Une délégation commerciale japonaise visite la Chine et le gouvernement d’Okinawa. parmi les membres
Une délégation commerciale japonaise dirigée par l’ancien président de la Chambre des représentants Yohei Kono a entamé lundi une visite de quatre jours en Chine, avec le gouverneur d’Okinawa Denny Tamaki parmi les quelque 80 membres du groupe.
Les membres de la mission de l’Association japonaise pour la promotion du commerce international, envoyés en Chine pour la première fois depuis avril 2019, devraient s’entretenir avec de hauts responsables chinois pendant leur séjour.
L’envoi de la délégation vise à aider à stabiliser les relations bilatérales qui restent tendues suite à la détention par la Chine d’un homme d’affaires japonais en mars et au projet du Japon de commencer prochainement à rejeter dans la mer de l’eau radioactive traitée de la centrale nucléaire paralysée de Fukushima.
Tamaki doit visiter séparément la province du Fujian (sud-est de la Chine), qui entretient des liens amicaux avec la préfecture d’Okinawa sur la base de l’histoire d’échanges s’étendant sur plus de 600 ans, y compris la période du royaume Ryukyu qui a duré jusqu’au 19e siècle.

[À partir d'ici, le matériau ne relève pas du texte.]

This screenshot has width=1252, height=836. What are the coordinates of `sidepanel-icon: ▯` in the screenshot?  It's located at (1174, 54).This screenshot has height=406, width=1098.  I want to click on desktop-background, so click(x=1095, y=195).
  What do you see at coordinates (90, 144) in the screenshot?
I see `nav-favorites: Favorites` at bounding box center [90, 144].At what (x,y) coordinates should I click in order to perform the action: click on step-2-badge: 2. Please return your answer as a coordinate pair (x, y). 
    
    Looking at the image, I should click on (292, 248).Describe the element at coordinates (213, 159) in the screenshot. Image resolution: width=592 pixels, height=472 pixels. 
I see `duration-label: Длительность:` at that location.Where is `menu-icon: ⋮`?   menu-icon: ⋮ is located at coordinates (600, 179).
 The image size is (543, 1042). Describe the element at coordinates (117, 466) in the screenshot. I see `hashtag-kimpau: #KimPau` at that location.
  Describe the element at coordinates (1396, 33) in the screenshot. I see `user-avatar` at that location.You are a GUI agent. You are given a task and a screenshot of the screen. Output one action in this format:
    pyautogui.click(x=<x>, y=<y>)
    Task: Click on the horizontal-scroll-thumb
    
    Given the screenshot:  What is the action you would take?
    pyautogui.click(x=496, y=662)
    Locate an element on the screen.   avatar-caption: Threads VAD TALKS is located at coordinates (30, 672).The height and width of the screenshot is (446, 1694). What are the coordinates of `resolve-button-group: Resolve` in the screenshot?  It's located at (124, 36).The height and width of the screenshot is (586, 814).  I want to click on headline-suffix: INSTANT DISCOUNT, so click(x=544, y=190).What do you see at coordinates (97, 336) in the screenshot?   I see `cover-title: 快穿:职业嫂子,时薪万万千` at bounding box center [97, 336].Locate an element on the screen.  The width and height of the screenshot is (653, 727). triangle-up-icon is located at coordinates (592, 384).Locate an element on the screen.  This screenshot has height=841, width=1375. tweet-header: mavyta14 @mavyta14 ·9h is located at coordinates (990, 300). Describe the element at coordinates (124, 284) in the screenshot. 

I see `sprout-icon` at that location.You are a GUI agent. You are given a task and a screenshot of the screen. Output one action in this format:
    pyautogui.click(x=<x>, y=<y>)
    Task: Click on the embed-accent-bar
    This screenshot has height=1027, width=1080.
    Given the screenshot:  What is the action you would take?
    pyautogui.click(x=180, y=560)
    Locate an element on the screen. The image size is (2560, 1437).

Le gouverneur a déclaré aux journalistes en juin qu’il s’attend à ce que le Japon et la Chine favorisent des « relations mutuellement bénéfiques » en établissant la confiance grâce à la visite de la délégation.
Faisant référence à l’environnement de sécurité sévère entourant Okinawa au milieu de l’intensification de la rivalité américano-chinoise et de la pression militaire de Pékin sur Taïwan, Tamaki a déclaré qu’il avait l’intention de « maintenir des liens avec divers pays plutôt que de s’inquiéter de l’augmentation des tensions ».
Okinawa abrite l’essentiel de la présence militaire américaine au Japon et est située à proximité de Taïwan, avec l’île éloignée d’Okinawa de Yonaguni à seulement 110 kilomètres de l’île démocratique autogérée que Pékin considère comme la sienne.
Le président chinois Xi Jinping, ancien gouverneur du Fujian, a fait une rare remarque en juin sur les échanges passés entre la Chine et le royaume de Ryukyu, qui avait des relations tributaires avec la Chine et le Japon.
Sa référence au royaume a déclenché des spéculations selon lesquelles Pékin pourrait jeter le doute sur le statut d’Okinawa en tant que territoire japonais comme un avertissement au Japon concernant son implication dans des affaires liées à Taiwan.